Q._ Are the ornaments that the painter is in the habit of
introducing in his frescoes and pictures suited and fitting to the
subject and to the principal persons represented, or does he really
paint such as strike his own fancy without exercising his judgment
or his discretion?
_A._ I design my pictures with all due consideration as to what is
fitting, and to the best of my judgment.
_Q._ Does it appear to you fitting that at our Lord's last supper
you should paint buffoons, drunkards, Germans, dwarfs, and similar
indecencies?
_A._ No, my lord.
_Q._ Why, then, have you painted them?
_A._ I have done it because I supposed that these were not in the
place where the supper was served....
_Q._ And have your predecessors, then, done such things?
_A._ Michel-Angelo, in the Papal Chapel in Rome, has painted our
Lord Jesus Christ, His mother, St. John and St. Peter, and all the
Court of Heaven, from the Virgin Mary downwards, all naked, and in
various attitudes, with little reverence.

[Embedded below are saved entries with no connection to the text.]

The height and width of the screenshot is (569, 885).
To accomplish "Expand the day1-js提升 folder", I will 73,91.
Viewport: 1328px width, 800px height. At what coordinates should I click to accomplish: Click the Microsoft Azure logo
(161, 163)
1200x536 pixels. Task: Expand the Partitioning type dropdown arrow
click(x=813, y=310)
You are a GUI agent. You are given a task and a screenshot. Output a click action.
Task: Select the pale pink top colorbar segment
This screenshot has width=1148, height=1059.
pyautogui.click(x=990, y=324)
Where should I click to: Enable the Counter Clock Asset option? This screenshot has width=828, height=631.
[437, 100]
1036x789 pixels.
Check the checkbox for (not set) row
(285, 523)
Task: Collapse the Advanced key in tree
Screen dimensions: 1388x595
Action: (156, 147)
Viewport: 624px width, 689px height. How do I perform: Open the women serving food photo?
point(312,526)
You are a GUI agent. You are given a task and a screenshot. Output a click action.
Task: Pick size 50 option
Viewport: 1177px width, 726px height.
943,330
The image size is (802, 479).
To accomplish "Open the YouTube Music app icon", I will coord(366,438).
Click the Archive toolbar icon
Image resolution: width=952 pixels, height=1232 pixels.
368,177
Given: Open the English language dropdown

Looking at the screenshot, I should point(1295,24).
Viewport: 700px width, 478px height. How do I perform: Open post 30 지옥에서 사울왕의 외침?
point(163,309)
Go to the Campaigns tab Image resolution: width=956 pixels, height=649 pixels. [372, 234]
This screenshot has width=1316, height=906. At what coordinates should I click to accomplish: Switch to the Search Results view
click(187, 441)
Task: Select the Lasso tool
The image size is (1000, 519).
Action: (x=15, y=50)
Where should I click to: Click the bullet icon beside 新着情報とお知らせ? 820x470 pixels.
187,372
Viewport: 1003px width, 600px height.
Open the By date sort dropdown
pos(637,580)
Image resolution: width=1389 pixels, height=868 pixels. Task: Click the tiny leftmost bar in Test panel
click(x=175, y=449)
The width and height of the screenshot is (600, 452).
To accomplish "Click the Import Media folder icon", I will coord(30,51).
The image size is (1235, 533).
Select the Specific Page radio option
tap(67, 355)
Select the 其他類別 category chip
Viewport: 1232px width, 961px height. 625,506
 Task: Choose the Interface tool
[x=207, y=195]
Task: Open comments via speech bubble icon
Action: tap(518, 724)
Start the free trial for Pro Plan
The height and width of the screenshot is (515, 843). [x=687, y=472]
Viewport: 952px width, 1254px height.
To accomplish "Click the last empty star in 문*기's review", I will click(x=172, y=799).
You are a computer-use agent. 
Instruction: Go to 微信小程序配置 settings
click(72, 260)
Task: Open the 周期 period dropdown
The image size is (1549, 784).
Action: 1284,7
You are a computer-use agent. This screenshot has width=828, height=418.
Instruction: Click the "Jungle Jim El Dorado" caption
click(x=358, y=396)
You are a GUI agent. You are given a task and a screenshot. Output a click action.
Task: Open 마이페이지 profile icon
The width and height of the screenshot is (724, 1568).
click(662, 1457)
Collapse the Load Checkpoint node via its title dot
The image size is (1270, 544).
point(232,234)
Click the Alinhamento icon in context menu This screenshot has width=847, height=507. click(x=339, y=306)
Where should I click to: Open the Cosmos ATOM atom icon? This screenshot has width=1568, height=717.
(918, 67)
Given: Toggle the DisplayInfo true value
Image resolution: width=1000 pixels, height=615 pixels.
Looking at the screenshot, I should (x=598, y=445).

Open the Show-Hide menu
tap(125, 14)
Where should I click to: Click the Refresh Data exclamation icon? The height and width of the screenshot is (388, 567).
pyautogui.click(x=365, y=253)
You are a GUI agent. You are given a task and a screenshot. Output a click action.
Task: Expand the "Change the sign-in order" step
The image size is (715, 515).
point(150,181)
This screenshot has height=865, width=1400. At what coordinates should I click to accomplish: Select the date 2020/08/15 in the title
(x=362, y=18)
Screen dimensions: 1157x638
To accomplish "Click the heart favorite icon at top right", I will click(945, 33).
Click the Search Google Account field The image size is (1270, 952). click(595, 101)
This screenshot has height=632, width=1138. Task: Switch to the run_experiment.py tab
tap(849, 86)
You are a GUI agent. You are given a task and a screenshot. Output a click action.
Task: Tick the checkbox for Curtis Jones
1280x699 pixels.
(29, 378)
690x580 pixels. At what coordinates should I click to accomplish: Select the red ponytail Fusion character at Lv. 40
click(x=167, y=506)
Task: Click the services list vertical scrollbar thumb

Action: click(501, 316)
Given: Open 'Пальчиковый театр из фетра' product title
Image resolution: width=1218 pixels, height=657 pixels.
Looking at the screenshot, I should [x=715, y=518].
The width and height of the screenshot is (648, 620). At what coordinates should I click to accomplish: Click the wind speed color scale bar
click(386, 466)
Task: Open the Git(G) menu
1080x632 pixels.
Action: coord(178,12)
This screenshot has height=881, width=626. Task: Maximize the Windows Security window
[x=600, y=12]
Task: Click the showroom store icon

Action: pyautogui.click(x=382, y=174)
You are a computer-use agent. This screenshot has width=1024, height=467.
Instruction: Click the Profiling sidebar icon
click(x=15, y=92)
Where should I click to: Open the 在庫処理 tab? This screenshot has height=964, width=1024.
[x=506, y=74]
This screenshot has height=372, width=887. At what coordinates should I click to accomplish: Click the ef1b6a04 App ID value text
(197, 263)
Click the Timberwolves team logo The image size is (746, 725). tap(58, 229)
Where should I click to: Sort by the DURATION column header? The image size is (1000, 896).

_Q._ Do you not know that in a painting like the Last Judgment,
where drapery is not supposed, dresses are not required, and that
disembodied spirits only are represented; but there are neither
buffoons, nor dogs, nor armour, nor any other absurdity? And does
it not appear to you that neither by this nor any other example you
have done right in painting the picture in this manner, and that it
can be proved right and decent?
_A._ Illustrious lord, I do not defend it; but I thought I was
doing right....
The result was that the painter was ordered to amend the picture, within
the month, at his own expense; but he does not seem to have done so.
There are two dogs and no Magdalen. The dwarf and the parrot are there
still. Under the table is a cat.
[Illustration: THE FEAST IN THE HOUSE OF LEVI
FROM THE PAINTING BY VERONESE
_In the Accademia_]
Veronese has in this room also an "Annunciation," No. 260, in which the
Virgin is very mature and solid and the details are depressingly dull.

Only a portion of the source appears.